### MATERIAL FOR THE TASK

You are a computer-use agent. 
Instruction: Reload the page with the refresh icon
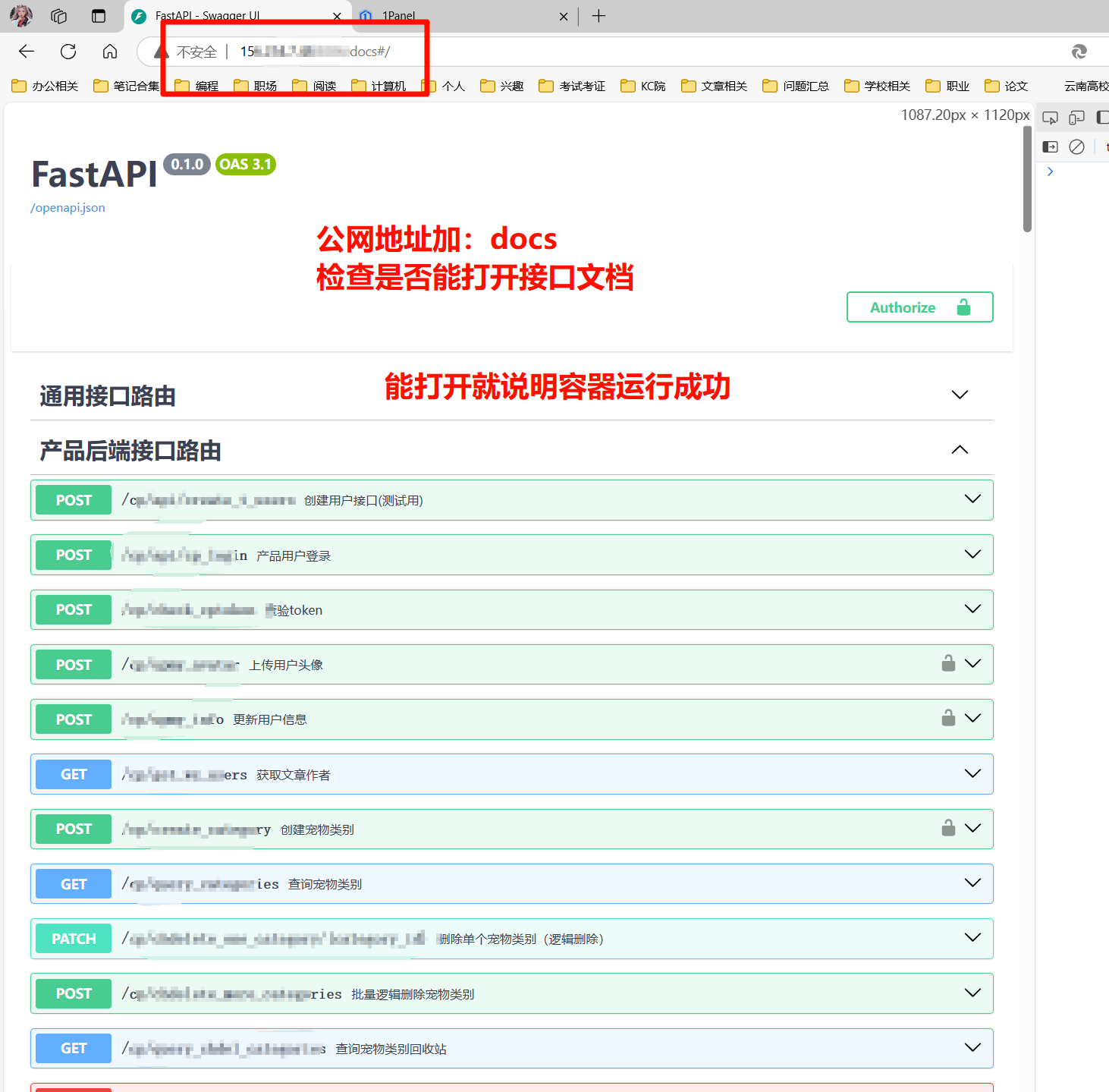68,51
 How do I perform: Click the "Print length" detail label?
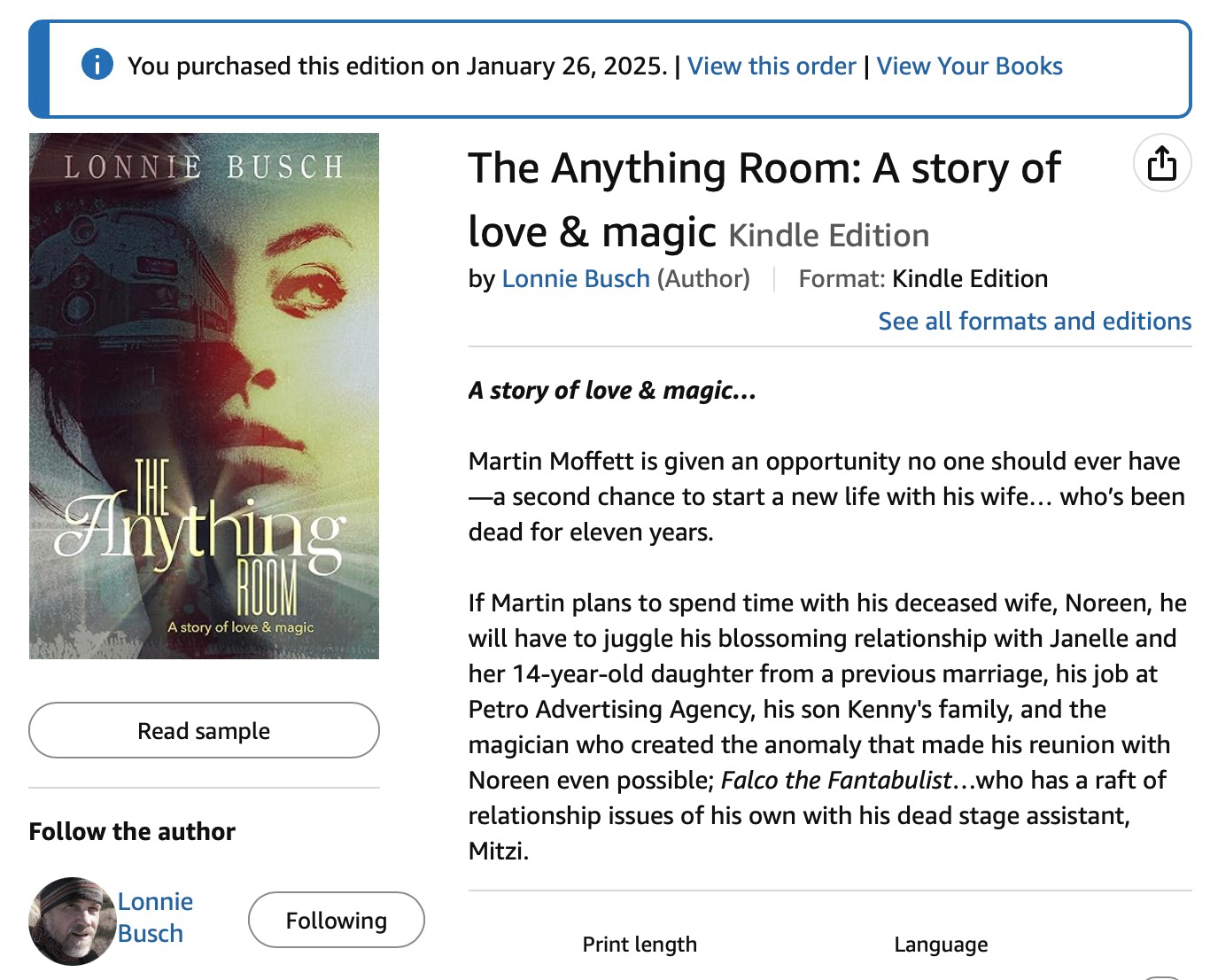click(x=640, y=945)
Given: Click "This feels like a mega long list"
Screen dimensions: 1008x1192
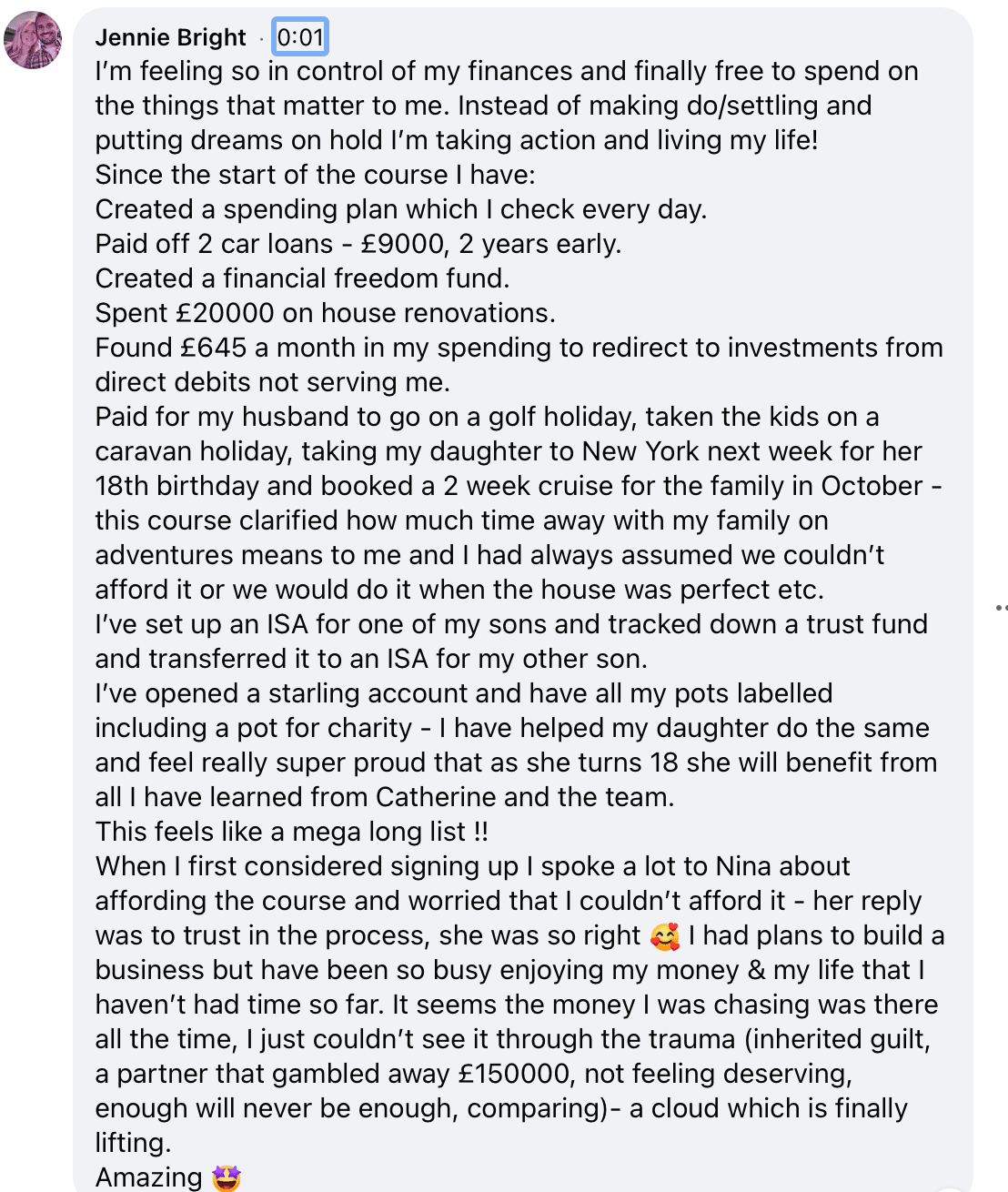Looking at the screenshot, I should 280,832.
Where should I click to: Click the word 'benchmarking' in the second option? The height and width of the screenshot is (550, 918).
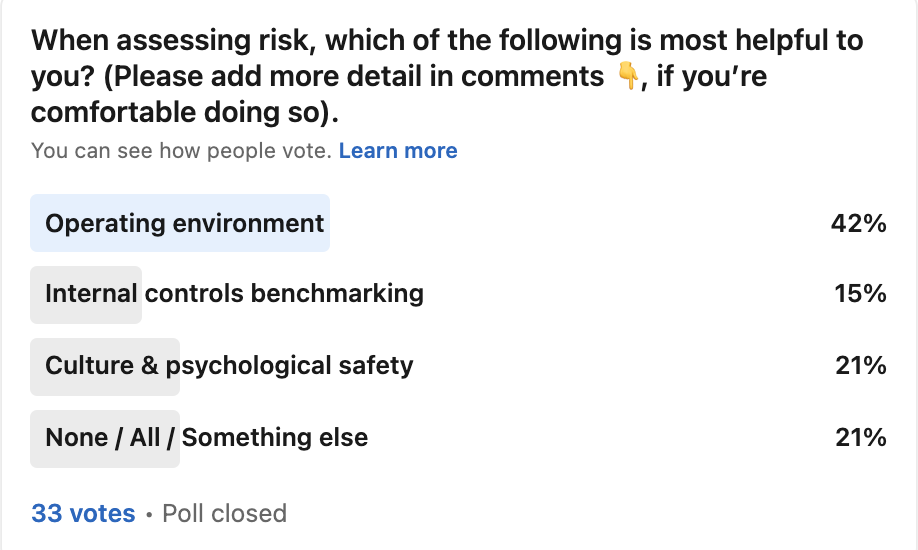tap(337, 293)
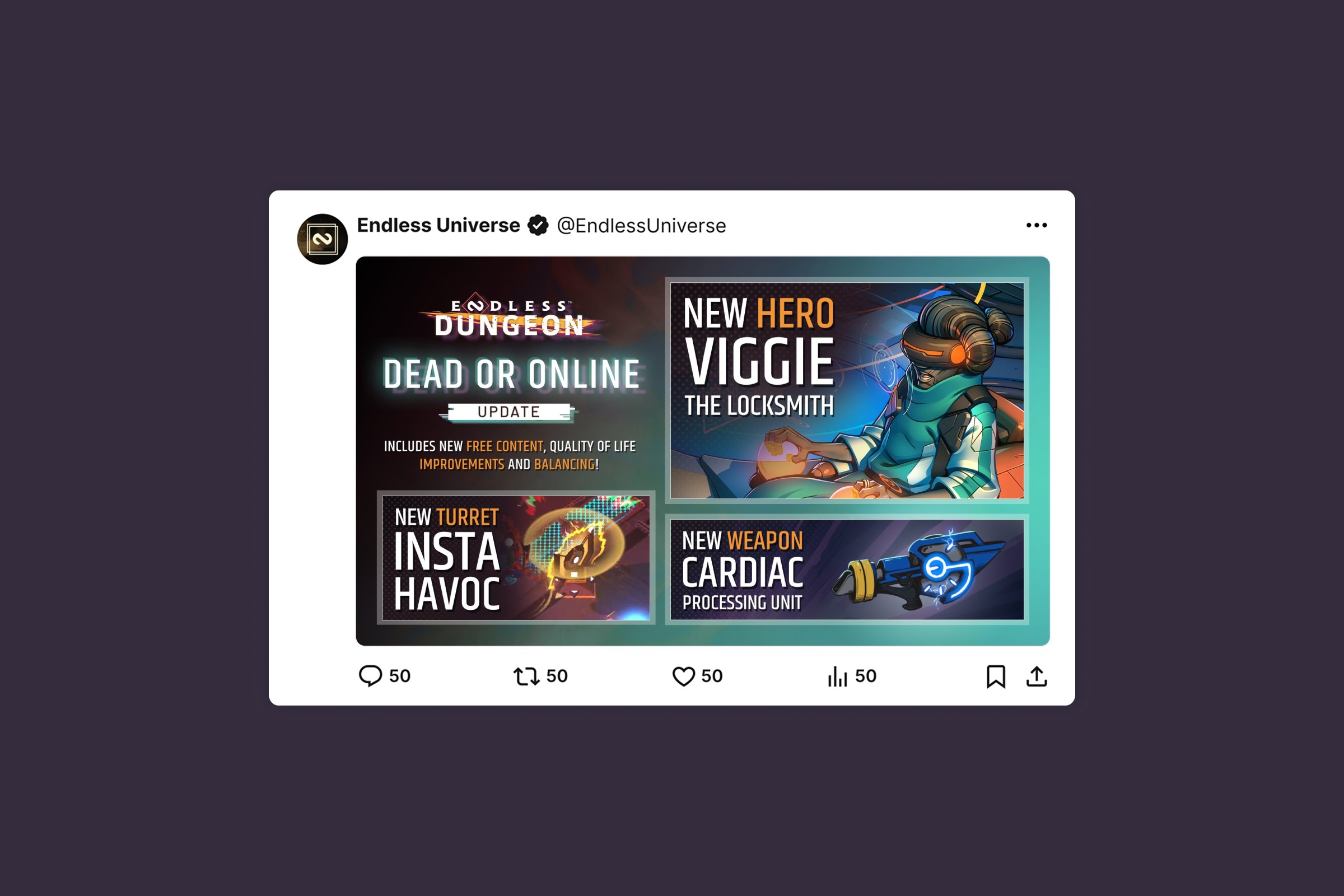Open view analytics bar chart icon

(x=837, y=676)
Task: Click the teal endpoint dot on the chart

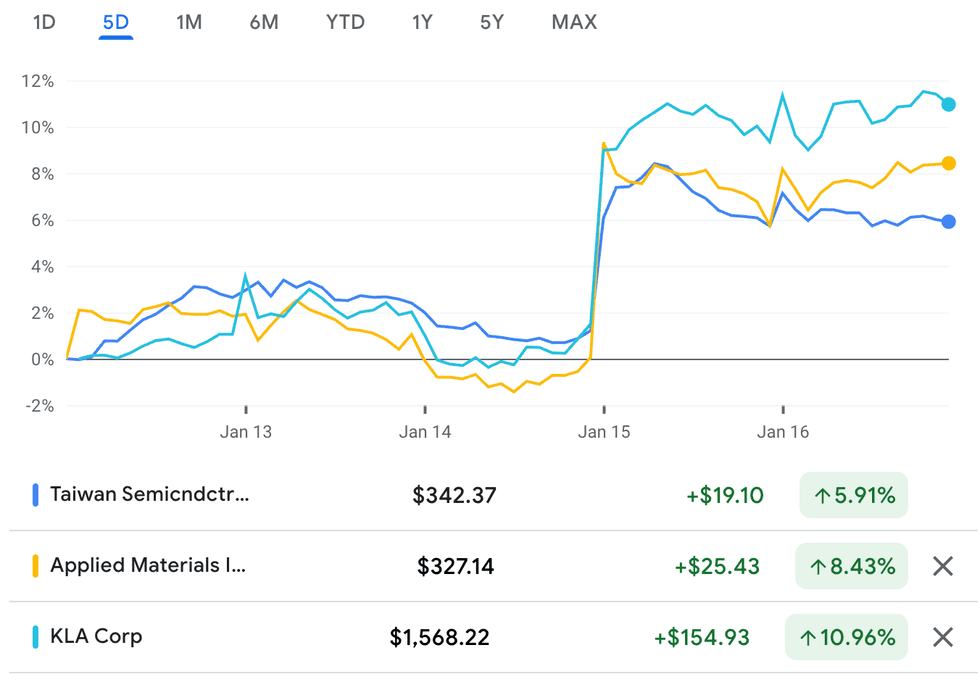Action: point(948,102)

### WORK INSTRUCTION
Copy the listing exactly. Any image in it stays out of the copy.

### TASK RESULT
You are a computer-use agent. 
Instruction: Reload the page with the refresh icon
68,51
 How do I perform: Click the "Print length" detail label?
click(x=640, y=945)
Given: Click "This feels like a mega long list"
Screen dimensions: 1008x1192
Looking at the screenshot, I should 280,832.
Where should I click to: Click the word 'benchmarking' in the second option? The height and width of the screenshot is (550, 918).
tap(337, 293)
Open view analytics bar chart icon

(x=837, y=676)
Task: Click the teal endpoint dot on the chart

Action: point(948,102)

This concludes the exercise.